Carbon fiber can come in very tiny strands like human hair. In carbon fiber parts manufacturing, these strands can be wound together to form various parts. In the case of drone parts, these very tiny strands are laid together in several quantities over a mould. Resin is added to make it solidify and take the shape of the mould. Engineers can make different shapes through this process. Carbon fiber moulding technology encourages the making of several intricate parts of drones.

Typically, the net weight of big drones made with carbon fiber parts weight between 5 to 50 kg. In aerospace, the lighter the aircraft, the easier it can take off and also the less energy it consumes. Swift and rapid take-off by elevation due to its lightweight are the key attributes of a drone. The use of carbon fiber parts in drones further contributes to its lightweight features.

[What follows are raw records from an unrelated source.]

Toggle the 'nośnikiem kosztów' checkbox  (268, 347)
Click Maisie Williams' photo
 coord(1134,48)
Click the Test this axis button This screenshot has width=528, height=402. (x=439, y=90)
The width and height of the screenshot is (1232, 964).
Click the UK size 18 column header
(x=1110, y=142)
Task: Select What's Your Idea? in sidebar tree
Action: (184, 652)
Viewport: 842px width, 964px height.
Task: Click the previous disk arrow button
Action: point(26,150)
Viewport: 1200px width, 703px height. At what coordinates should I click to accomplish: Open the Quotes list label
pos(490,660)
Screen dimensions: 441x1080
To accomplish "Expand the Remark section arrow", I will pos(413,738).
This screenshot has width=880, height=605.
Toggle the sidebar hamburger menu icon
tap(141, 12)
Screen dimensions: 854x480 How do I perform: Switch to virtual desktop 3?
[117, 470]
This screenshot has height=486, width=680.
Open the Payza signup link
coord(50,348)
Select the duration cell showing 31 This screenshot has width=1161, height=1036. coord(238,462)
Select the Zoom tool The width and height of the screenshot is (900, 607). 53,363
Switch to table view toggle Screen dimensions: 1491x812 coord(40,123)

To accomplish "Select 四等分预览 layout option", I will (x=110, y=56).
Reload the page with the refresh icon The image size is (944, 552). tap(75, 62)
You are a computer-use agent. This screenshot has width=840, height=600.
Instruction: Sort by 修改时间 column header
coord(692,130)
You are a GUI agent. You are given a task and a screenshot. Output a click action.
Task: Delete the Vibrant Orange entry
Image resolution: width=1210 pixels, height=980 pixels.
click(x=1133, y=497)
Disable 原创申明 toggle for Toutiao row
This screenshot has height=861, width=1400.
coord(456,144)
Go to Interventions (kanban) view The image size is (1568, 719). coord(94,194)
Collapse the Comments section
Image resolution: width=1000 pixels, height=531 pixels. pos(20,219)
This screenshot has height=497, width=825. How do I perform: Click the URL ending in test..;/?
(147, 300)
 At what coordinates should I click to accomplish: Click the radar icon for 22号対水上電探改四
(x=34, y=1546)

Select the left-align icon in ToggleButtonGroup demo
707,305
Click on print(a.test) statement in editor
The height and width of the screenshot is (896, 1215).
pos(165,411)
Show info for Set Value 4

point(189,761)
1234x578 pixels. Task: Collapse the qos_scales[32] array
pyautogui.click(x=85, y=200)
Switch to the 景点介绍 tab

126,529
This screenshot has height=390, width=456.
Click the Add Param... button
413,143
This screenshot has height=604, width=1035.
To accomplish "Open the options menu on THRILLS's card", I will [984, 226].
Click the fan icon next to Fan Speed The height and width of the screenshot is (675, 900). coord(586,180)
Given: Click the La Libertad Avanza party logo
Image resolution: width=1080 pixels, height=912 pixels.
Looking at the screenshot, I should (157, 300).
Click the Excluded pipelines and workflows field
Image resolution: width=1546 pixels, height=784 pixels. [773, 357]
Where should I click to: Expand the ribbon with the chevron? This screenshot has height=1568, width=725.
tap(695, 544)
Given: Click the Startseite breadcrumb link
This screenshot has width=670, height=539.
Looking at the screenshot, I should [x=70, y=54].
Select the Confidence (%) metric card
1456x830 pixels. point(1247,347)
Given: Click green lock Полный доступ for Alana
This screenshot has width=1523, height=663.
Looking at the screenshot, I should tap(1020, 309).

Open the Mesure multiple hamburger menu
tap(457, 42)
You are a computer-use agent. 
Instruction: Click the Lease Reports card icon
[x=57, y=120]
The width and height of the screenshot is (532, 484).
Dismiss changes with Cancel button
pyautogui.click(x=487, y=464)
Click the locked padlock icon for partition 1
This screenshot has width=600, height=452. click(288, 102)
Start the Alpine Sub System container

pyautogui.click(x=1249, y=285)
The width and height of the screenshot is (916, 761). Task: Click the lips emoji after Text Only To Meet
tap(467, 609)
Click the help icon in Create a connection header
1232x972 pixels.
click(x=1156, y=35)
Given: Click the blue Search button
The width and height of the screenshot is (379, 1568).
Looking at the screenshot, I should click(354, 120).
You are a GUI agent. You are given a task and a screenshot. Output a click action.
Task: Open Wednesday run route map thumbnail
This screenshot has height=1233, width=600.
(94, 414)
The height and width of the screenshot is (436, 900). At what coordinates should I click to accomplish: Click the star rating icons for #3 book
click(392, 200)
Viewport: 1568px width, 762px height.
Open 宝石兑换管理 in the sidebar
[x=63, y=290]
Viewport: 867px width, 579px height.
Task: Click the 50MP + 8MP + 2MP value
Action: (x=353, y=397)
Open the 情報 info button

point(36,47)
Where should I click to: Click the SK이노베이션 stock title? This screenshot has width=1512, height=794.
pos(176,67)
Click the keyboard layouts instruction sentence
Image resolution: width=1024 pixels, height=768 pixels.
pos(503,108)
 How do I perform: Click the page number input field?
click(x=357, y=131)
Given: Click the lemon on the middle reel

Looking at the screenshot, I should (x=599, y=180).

Carbon fiber composites have almost zero thermal expansion. In other words, its coefficient of thermal expansion (CTE) is close to 0. In simple terms, carbon fiber parts will become dimension stable when subjected heat. Aluminium, titanium, and steel all will increase when subjected to heat and shrink when subjected to cold. The presence of the epoxy resin in carbon fiber composites drastically reduces its heat conductivity. In fact, the conductivity of carbon fiber composites with epoxy resin is 40 times less than aluminium and also 10 times less than steel. So, it will not be completely wrong to assume that carbon fiber is a good insulator. This low thermal expansion and high-temperature tolerance accounts to why most drone makers prefer carbon fiber.

In summary, carbon fiber composites offer great benefit in drone making. Its malleability allows machining carbon fiber sheets into various shape relatively easy. The high percentage of carbon atoms in it gives it the advantage of high tensile strength, high stiffness, and low weight. It also has very good chemical resistance which prolongs its lifespan. Finally, carbon fiber composites are the future of drone makings as it is gradually phasing out the use of titanium, aluminium and steel.